Standing before a joint session of Congress, the president said, “Washington should stop subsidizing millionaires” as he proposed a minimum 30 percent effective tax rate on those who earn a million dollars or more.

President Obama said he would ask the attorney general to establish a special financial crimes unit to prosecute those persons and parties charged with breaking the law and whose fraud contributed to the 2007-2009 financial crisis that plunged

the United States into recession. President Obama’s message could resonate in the 2012 campaign following the release of tax records by Mitt Romney, a potential Republican rival and one of the wealthiest men ever to run for the White House. He pays a lower effective tax rate than many top wage-earners. Democrats have hammered Republicans in Congress for supporting tax breaks that favor the wealthy. Republicans staunchly oppose tax hikes, even on the richest Americans, arguing they would hurt a fragile economic recovery.

The U.S. unemployment rate was 8.5 percent in December— and the black jobless rate is twice that percentage. No president in the modern era has won re-election with the rate that high.

President Obama’s rhetoric and his audience’s response was more overtly partisan than last year when both sides sought a tone of civility in the aftermath of an assassination attempt on Democratic Arizona lawmaker Gabrielle Giffords.

In the most emotional moment of the evening, President Obama warmly embraced Rep. Giffords as he made his way to the podium. The congresswoman, who has made a remarkable recovery after being shot in the head, retired from Congress on Wednesday. The response to Rep. Giffords was one of the few moments of bipartisan enthusiasm in a Congress rife with antagonism.

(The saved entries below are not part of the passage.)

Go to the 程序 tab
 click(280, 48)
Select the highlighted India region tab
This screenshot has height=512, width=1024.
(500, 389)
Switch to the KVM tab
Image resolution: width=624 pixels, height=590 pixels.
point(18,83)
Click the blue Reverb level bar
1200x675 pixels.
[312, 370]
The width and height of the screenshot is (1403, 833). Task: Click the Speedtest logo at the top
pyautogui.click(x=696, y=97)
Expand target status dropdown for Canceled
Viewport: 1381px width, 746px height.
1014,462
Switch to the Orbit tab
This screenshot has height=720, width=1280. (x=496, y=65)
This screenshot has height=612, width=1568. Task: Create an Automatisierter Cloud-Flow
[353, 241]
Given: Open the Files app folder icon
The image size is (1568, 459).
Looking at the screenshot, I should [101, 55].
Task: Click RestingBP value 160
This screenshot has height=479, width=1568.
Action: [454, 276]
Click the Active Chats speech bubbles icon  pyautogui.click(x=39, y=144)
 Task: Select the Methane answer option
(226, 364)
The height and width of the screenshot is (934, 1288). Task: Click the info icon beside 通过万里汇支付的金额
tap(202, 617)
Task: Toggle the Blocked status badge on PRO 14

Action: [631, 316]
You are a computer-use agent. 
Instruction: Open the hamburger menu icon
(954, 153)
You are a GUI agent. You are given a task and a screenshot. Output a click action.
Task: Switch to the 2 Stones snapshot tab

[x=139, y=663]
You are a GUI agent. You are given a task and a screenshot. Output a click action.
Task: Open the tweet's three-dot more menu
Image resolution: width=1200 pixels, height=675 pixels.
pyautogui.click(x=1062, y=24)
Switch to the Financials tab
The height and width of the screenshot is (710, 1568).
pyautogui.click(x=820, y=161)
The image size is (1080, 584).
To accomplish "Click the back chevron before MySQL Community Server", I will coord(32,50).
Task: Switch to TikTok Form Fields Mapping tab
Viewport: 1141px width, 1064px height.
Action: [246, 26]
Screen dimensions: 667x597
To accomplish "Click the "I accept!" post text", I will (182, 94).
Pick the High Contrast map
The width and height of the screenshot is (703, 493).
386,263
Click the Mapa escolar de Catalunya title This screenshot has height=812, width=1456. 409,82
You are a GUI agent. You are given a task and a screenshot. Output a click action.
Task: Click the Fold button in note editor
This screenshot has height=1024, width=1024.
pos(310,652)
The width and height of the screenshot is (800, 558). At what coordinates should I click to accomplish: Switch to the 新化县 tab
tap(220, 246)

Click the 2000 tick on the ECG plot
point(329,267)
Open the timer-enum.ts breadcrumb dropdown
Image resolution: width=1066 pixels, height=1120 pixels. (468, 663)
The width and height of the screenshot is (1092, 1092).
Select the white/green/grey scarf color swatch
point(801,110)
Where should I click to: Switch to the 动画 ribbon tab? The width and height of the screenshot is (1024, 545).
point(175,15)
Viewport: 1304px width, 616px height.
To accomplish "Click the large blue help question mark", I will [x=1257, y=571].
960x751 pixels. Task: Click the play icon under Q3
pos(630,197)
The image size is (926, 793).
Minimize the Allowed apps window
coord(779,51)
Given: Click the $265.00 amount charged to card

Democrats rose en mass to cheer, while Republicans stayed seated in stony silence, when President Obama vowed to “oppose obstruction with action.” But both sides applauded when the president called for developing all domestic energy sources.

President Obama used the speech to revive his call to rewrite the tax code to adopt the so-called “Buffett rule,” named after the billionaire Warren Buffett, who says it is unfair that he pays a lower tax rate than his secretary.

Those making more than $1 million a year would pay an effective tax rate of at least 30 percent and their tax deductions would be eliminated under the proposal.

To underscore his point, Mr. Buffett’s secretary, Debbie Bosanek, was seated in the first lady’s box in the House of Representatives for President Obama’s address.